March for KLA leaders, Reuters: Thousands protested, many wearing KLA uniforms

News

Express newspaper

17/02/2026 17:28

Today, the March for Justice took place in Pristina, in support of former KLA leaders who are being tried in The Hague.

Thousands of protesters were present in the capital to show their support for Hashim Thaçi, Kadri Veseli, Jakup Krasniti and Rexhep Selimi.

Reuters also reported on this protest. The report notes that thousands of people participated and that closing statements in this trial are being held these days.

Reporting of Reuters:

Thousands in Kosovo protest war crimes trial of former KLA commanders

– Thousands of people gathered in Pristina on Tuesday, holding banners of the Kosovo Liberation Army (KLA), to protest against the trial of former KLA leaders, including a former president, accused of war crimes during the 1998–99 war for independence.

Former President Hashim Thaçi, former Speakers of Parliament Jakup Krasniqi and Kadri Veseli, and former MP Rexhep Selimi were arrested in 2020 and sent to face trial at the special Kosovo war crimes tribunal in The Hague.

Thaçi and three other former KLA commanders are accused of persecution, murder, torture and enforced disappearance of persons during and immediately after the 1998–99 uprising, which ultimately brought independence for the Albanian-majority region from Serbia.

They deny all charges.

The court is hearing closing arguments in the trial this week, before judges issue a final verdict within three months. Prosecutors are seeking a sentence of 45 years for each.

“Those who deserve to be in The Hague are the occupiers, not the liberators,” said Miran Zeka, 49, who had come from Albania to protest in Pristina.

“We fought on our own land, we didn’t go to Serbia to fight,” said Bekim Muja, 53, a veteran of the 1998–99 Kosovo war.

Many protesters wore KLA uniforms, while others waved KLA, Kosovo and Albanian flags. Supporters held banners reading “Freedom has a name” and pictures of Thaçi and others with the words “Heroes of War and Peace.”

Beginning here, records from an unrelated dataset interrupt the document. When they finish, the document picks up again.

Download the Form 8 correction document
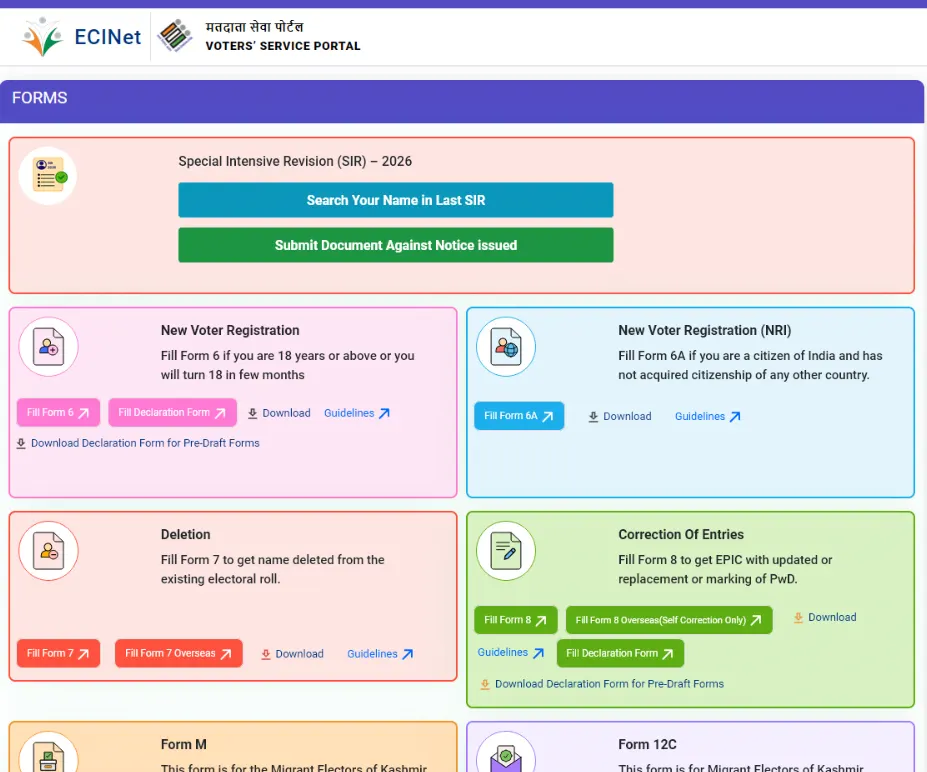The height and width of the screenshot is (772, 927). click(x=825, y=617)
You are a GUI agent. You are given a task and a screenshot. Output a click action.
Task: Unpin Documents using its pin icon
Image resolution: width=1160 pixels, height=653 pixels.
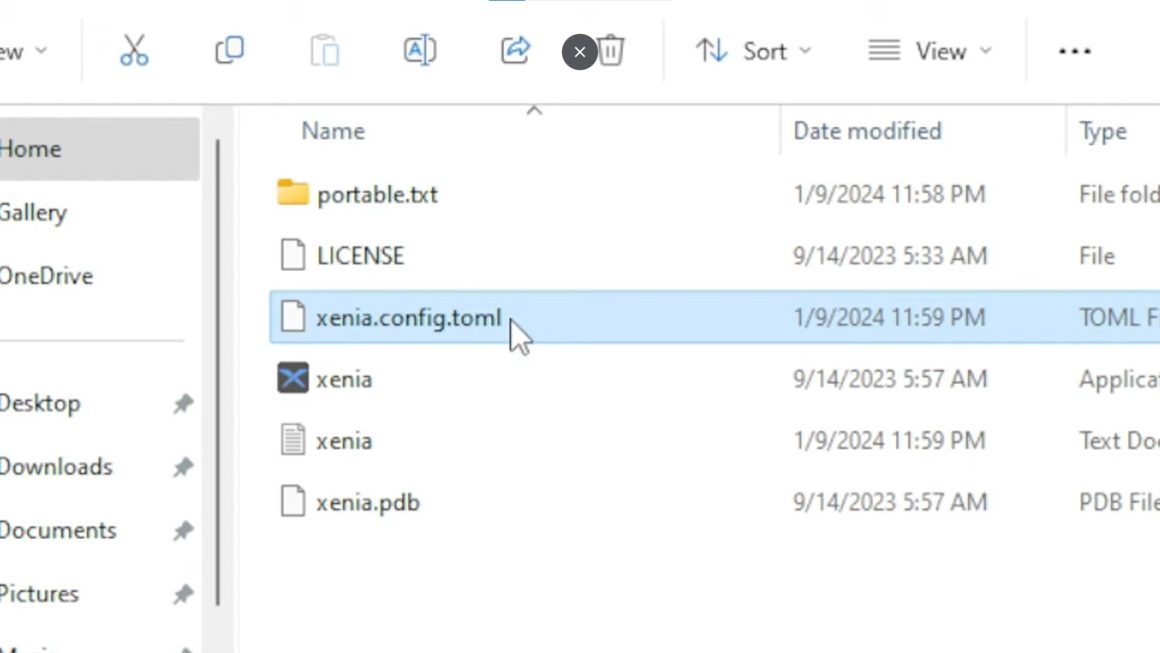[183, 530]
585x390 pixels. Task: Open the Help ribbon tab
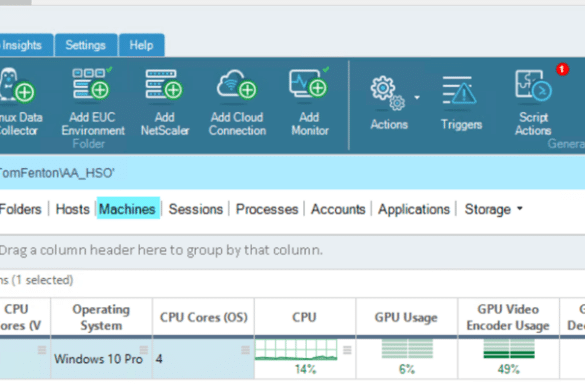click(x=141, y=45)
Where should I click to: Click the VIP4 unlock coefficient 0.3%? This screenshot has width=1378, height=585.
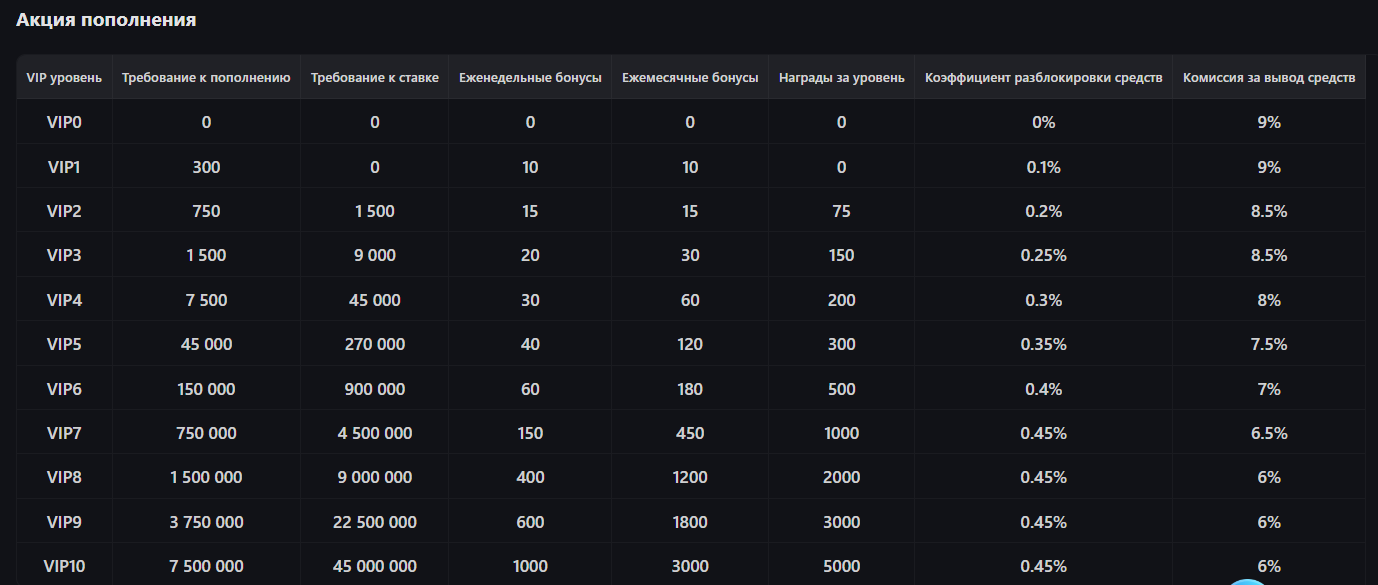pyautogui.click(x=1043, y=300)
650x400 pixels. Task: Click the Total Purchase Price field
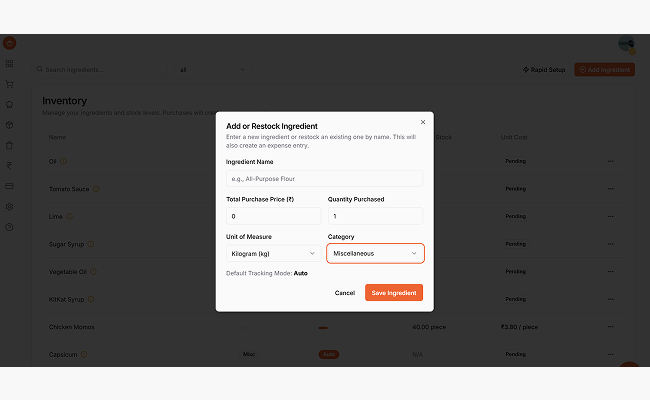point(274,216)

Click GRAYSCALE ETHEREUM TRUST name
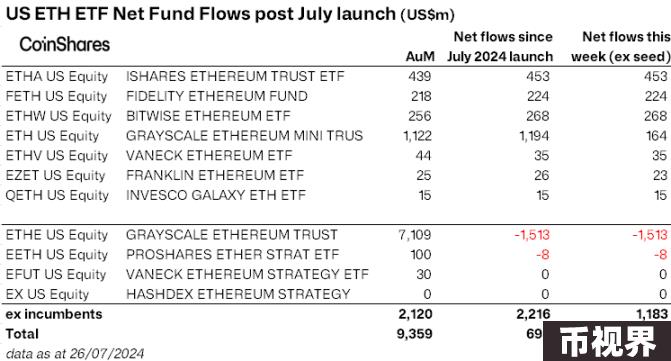232,235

Thaçi, 57, served as prime minister, foreign minister and president of independent Kosovo between 2008 and 2020.

More than 13,000 people, most of them Kosovo Albanians, are believed to have lost their lives during the uprising in the late 1990s, when Kosovo was still a province of Serbia under then-nationalist president Slobodan Milošević, whose troops violently suppressed ethnic Albanians.

The Kosovo Specialist Chambers, made up of international judges and lawyers, were established in 2015 to handle war crimes cases under Kosovo law against former KLA fighters. The war crimes tribunal was set up outside the small Balkan country due to concerns about witness intimidation, as former KLA leaders are seen by many in Kosovo as heroes of national liberation.